Three Imaginary Girls

Seattle's Indie-Pop Press – Music Reviews, Film Reviews, and Big Fun

Electronic music seems to be at a turning point these days. Long gone are the heady days of the mid-1990's where it was the "next big thing". Of course, that status lasted all of, oh, 20 seconds before it was co-opted by the powers that be and the flagbearer became Fatboy Slim and it was all downhill from there (I still get chills, in a bad sense, from "The Rockafeller Skank"). There were few survivors from those days of yore, with the Prodigy becoming a caricature of themselves, Chemical Brothers lost in their own loops and Aphex Twin hunkering down in his live-in tank (and again, lets not mention a certain Mr. Slim). Like the highschool quarterback who wins acclamation in the big homecoming game only to blow out his knee the first week in college, electronic music seems to be attempting to relive it's zenith with realizing that it just isn't going to pay the bills and its kind of dark with the electricity turned off and all.

Boards of Canada were (well, are, I suppose I shouldn't act like they are dead) one of the more enlightened electronic acts, less interested in dancing and more with attaining an atmosphere, as if you don't actually hear the music as much as become aware of it surrounding you. They perfected this approach with 1997's "In a Beautiful Place Out in the Country" that is the closest modern (i.e., post) electronic has come to recreating a dream sequence sonically. However, what do you do after reaching perfection? It was a tough task for the Boards, and although Geogaddi was pleasant enough, it felt a little like a retread of their debut. Their latest disc, The Campfire Headphase seems to be a first step forward for the Boards.

The Campfire Headphase has more song structure and less ambiance than of the earlier Boards albums, taking a cue from current indietronic darlings like Manitoba/Caribou and M83 (who, in turn, were heavily influenced by Boards of Canada in the first — ah, how I love our postmodern world). Luckily for the Boards, it sounds less like imitation and more like experimentation. "Dayvan Cowboy" layers the drifting keyboard lines of early Boards work with an almost bombastic drum and guitar section that begins to approach prog rock status. The same can be said for "Satellite Anthem Icarus" that begs for a whispered vocal like over the slow and seductive guitar and beat — it borders on RJD2 territory. Meanwhile, "Chromakey Dreamcoat" feels like a sequel to "In a Beautiful Place…", taking us all a little further into the woods.

These steps forwards, though, are balanced by many tracks that will remind even the most casual Boards fan of their earlier work. "Tears from the Compound Eye", "Farewell Fire" and "Slow This Bird Down" (trust me, its slow) are pages out of the late 90's Boards of Canada playbook and seem almost to bog down The Campfire Headphase comparatively speaking. These tracks, however, allow you to appreciate the refreshing nature of some of the more progressive tracks on the album.
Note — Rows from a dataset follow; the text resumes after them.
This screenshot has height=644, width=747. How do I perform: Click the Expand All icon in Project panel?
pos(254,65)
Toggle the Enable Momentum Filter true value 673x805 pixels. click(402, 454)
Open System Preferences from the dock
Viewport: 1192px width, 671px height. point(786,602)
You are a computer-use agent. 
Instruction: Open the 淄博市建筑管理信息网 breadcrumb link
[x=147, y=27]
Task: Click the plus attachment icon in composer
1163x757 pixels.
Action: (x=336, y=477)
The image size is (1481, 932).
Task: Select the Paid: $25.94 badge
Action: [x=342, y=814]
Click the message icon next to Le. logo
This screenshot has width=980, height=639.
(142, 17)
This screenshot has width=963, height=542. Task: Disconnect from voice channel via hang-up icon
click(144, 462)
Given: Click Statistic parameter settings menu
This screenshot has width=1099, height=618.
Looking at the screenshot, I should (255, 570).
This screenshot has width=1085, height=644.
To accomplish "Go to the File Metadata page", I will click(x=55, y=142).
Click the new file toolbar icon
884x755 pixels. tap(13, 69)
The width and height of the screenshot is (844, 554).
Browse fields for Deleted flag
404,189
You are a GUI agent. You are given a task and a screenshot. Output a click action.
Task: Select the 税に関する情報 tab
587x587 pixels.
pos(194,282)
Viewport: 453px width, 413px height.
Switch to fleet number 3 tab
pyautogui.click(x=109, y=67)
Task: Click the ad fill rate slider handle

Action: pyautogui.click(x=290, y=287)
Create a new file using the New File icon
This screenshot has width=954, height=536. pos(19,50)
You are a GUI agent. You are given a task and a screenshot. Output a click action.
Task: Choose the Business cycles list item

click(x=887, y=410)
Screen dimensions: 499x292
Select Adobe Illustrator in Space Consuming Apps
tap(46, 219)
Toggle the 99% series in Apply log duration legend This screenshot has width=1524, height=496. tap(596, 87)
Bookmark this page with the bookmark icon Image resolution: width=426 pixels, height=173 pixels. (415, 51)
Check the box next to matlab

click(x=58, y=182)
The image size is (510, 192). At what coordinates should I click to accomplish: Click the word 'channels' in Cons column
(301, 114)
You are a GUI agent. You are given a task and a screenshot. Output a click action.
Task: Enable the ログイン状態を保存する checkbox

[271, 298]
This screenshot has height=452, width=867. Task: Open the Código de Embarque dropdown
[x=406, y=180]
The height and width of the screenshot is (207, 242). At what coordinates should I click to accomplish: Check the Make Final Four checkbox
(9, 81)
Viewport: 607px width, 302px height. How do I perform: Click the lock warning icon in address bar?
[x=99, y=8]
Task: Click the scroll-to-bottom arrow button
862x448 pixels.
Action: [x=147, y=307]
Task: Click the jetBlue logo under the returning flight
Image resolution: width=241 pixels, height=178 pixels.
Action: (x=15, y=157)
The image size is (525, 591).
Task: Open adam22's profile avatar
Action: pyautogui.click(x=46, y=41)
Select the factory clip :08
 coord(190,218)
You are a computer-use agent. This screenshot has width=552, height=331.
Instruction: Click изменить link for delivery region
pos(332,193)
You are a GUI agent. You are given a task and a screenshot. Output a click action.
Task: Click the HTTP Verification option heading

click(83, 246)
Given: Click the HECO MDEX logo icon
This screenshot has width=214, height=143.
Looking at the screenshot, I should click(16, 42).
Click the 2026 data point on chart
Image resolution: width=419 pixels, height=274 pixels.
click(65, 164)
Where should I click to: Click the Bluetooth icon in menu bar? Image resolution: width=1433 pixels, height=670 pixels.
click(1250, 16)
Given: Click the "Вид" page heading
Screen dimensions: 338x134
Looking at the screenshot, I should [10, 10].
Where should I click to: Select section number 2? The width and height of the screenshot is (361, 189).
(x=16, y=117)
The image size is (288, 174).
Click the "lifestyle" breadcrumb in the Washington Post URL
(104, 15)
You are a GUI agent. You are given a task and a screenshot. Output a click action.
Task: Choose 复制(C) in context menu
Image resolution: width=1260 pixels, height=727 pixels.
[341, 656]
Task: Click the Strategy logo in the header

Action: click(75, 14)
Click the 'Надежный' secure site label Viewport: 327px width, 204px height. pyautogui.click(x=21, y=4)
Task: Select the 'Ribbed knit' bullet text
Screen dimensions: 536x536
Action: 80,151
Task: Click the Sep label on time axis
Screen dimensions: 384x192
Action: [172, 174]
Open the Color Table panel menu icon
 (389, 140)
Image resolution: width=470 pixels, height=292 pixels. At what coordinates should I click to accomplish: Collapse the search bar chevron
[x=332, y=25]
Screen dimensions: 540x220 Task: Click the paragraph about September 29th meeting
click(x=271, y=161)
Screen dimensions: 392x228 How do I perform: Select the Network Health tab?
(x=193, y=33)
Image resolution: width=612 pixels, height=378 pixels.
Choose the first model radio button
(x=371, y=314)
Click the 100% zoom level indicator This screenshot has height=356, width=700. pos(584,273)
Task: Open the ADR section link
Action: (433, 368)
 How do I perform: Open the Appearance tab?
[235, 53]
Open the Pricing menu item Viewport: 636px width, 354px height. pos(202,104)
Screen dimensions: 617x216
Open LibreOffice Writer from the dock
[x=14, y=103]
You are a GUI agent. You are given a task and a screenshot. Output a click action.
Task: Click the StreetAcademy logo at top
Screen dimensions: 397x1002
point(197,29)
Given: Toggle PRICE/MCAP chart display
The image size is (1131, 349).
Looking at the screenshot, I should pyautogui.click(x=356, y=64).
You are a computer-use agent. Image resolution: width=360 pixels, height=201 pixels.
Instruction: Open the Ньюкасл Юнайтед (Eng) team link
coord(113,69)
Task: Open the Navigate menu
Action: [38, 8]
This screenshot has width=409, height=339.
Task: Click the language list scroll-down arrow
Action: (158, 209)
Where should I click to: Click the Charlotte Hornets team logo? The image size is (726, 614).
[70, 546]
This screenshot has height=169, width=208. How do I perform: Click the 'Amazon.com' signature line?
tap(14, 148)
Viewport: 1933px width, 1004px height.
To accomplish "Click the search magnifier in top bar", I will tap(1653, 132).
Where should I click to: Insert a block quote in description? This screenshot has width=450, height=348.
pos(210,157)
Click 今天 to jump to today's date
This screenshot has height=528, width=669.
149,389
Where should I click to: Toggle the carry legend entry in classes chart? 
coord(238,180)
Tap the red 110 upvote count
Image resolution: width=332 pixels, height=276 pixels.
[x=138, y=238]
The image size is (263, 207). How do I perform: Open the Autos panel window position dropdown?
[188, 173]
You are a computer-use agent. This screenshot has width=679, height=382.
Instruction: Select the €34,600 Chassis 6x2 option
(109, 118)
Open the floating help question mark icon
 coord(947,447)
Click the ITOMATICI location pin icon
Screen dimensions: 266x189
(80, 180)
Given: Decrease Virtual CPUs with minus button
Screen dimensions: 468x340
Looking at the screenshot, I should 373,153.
Boards of Canada do an admirable job of keeping the flame of electronic music alive in a world that has mostly forgotten about its past glories. Much like the rest of the genre, Boards of Canada seems to be lost in either reliving those heights or trying to break free and rediscover the innovation that brought the genre to our attention in the first place. They've realized, "hey, maybe this blown knee is a blessing in disguise and now I can go out and be the best darn botanist ever, like I've always dreamt". The Campfire Headphase will appease those Boards of Canada fans that long for the sound of the electronic heyday, but they also give us hope that they can escape that past at the same time.